確かに普通だったら、こんな話を振られてこういった反応というのはないかもしれない。ただ、あくまで空想の話であり、現実ではありえないような話なので二人は彼女の冗談に付き合うぐらいのつもりで回答していた。
「……本当に異世界へ行きたいの?」
陽菜が普段に比べて低い声で質問を重ねる。
「陽菜?」
異変を感じ取った結菜は立ち止まり、彼女の名前を呼びながら振り向く。それと同時に勇樹が口を開いた。
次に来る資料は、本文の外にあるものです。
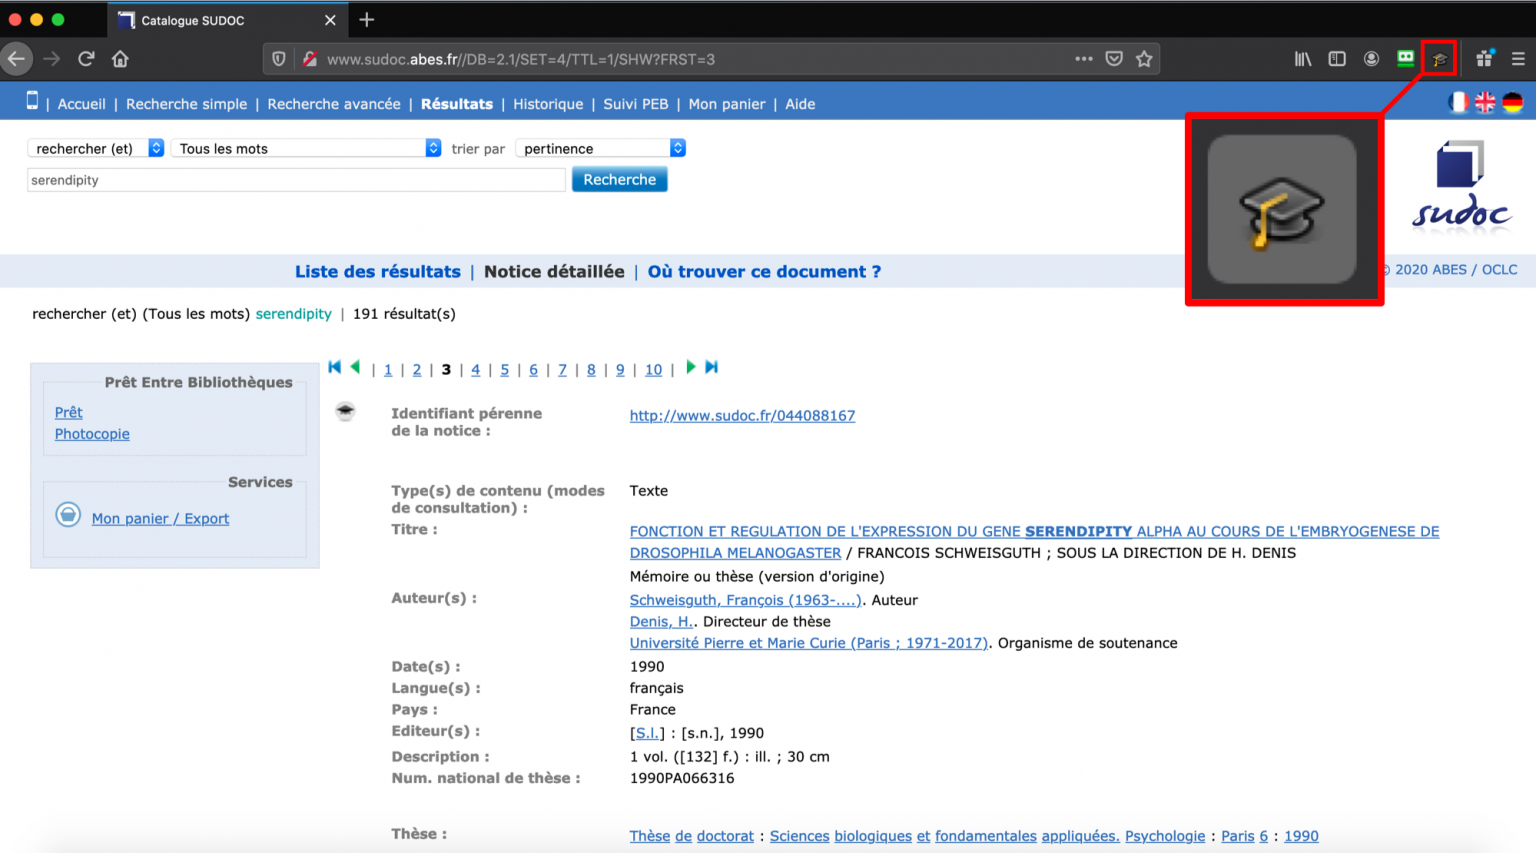This screenshot has width=1536, height=853.
Task: Switch to 'Notice détaillée' tab
Action: point(554,271)
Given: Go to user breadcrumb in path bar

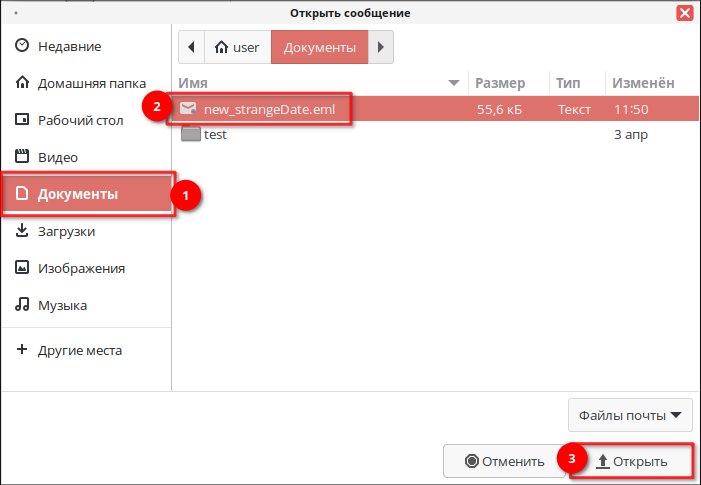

「そうだな。そんなことできたら、本当に面白いかもしれないな」
「確かに聞き届けたわよ」
本格的に異変が生じたのはその直後であった。
陽菜の足元を中心に魔法陣のようなものが出現し、三人を包み込む。
「なんだこれ!」
勇樹が声を張り上げ、結菜は状況がわからずに呆然としている。ふと、陽菜の方を見てみれば、彼女は焦りを見せるわけでもなく、感情の感じられない冷たい視線で状況を静観していた。
「陽菜! あなた何を!」
結菜が陽菜の方へと向かおうとした直後、魔法陣は強い光を発して、結菜たちはそれに飲み込まれる。
光が消えた後、そこに彼女たちの姿はなくなっていた。
代わりにあるのは高校指定のカバンが三つと、傘やスマホといった三人が持っていた道具が道の真ん中に散乱しているのみで、それ以外に彼女たちがそこにいた痕跡はすっかりと消えていた。
この事件はのちに昼夜の失踪事件としてワイドショーをにぎわせるのだが、それはもう少し後の話だ。